INSTRUCTIONS TO FOLLOW. From the entries below, reproduce exactly the line containing "Screen dimensions: 488x448", the line containing "Open the third", and every line in between, with nothing added.

Dataset entries:
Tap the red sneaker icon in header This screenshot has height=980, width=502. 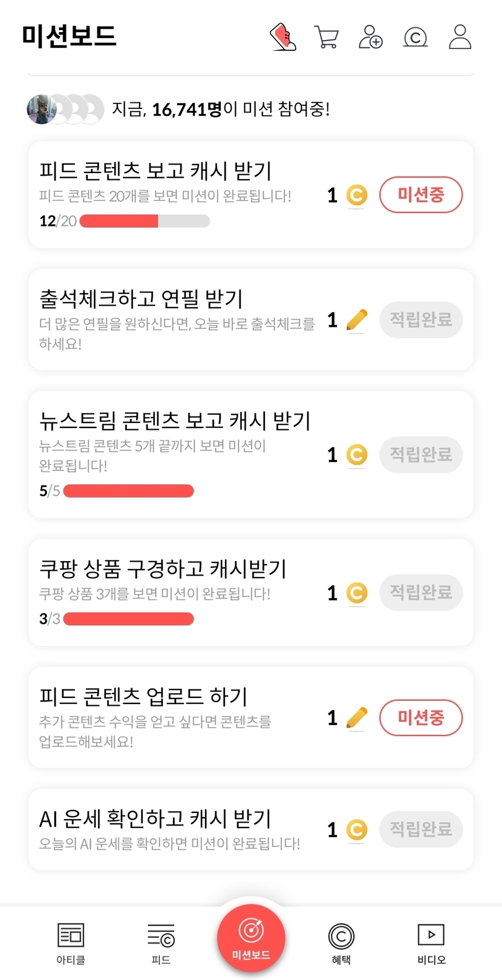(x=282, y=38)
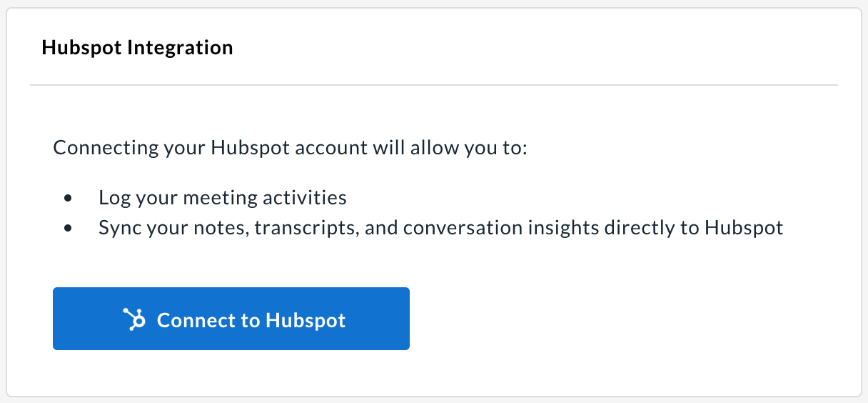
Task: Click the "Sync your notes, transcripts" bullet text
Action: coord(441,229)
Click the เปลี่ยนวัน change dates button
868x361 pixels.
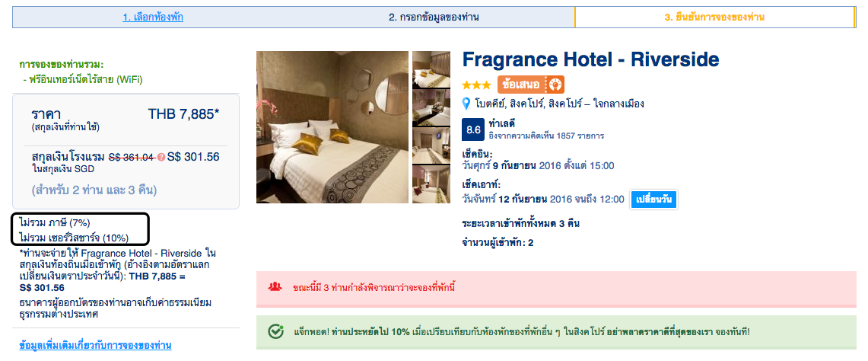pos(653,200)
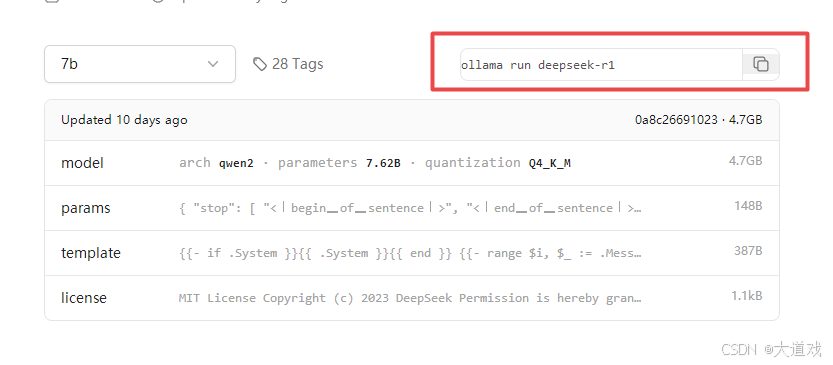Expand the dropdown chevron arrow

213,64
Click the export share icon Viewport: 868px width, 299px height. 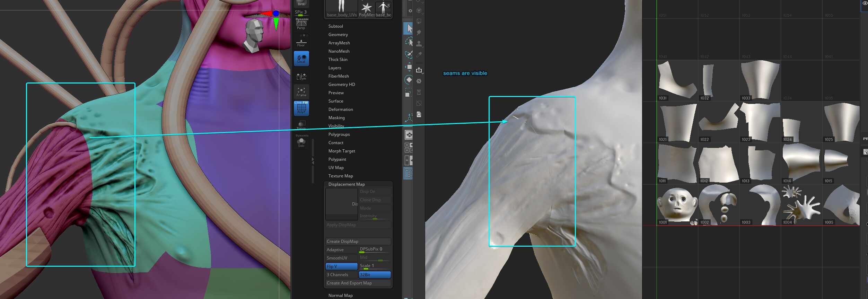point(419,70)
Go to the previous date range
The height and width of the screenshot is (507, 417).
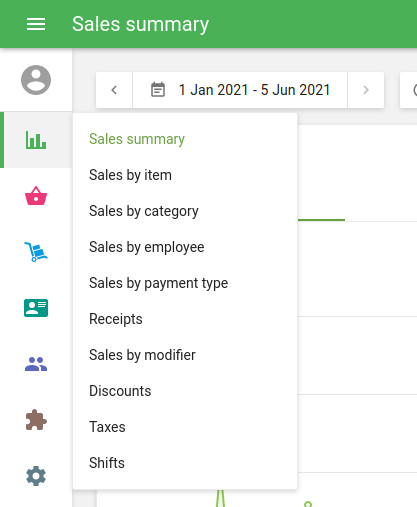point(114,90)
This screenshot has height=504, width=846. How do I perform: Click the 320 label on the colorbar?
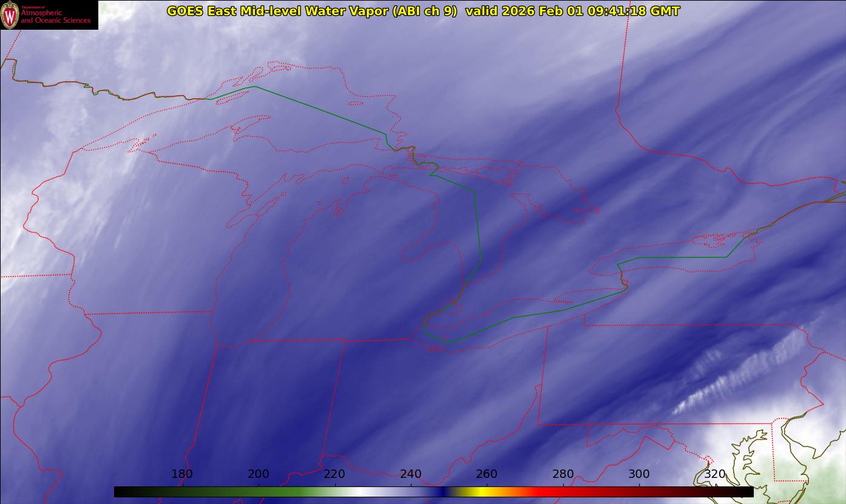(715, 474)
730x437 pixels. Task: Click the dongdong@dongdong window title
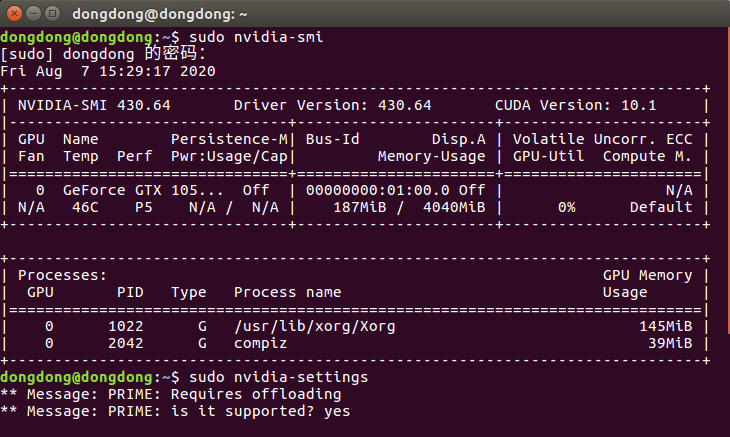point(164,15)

--

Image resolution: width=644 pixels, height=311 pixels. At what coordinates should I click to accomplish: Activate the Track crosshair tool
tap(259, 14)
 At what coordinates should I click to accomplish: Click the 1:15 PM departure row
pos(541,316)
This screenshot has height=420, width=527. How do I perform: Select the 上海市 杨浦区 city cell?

--

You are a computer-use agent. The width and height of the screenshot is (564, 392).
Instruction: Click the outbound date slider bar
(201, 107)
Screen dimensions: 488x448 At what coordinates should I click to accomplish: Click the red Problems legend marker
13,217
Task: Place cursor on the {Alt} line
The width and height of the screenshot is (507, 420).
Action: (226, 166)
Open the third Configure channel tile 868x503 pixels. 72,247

REPLY TO THE TASK.
Screen dimensions: 488x448 At what coordinates should I click to accomplish: Click the red Problems legend marker
13,217
Task: Place cursor on the {Alt} line
The width and height of the screenshot is (507, 420).
Action: (226, 166)
Open the third Configure channel tile 868x503 pixels. 72,247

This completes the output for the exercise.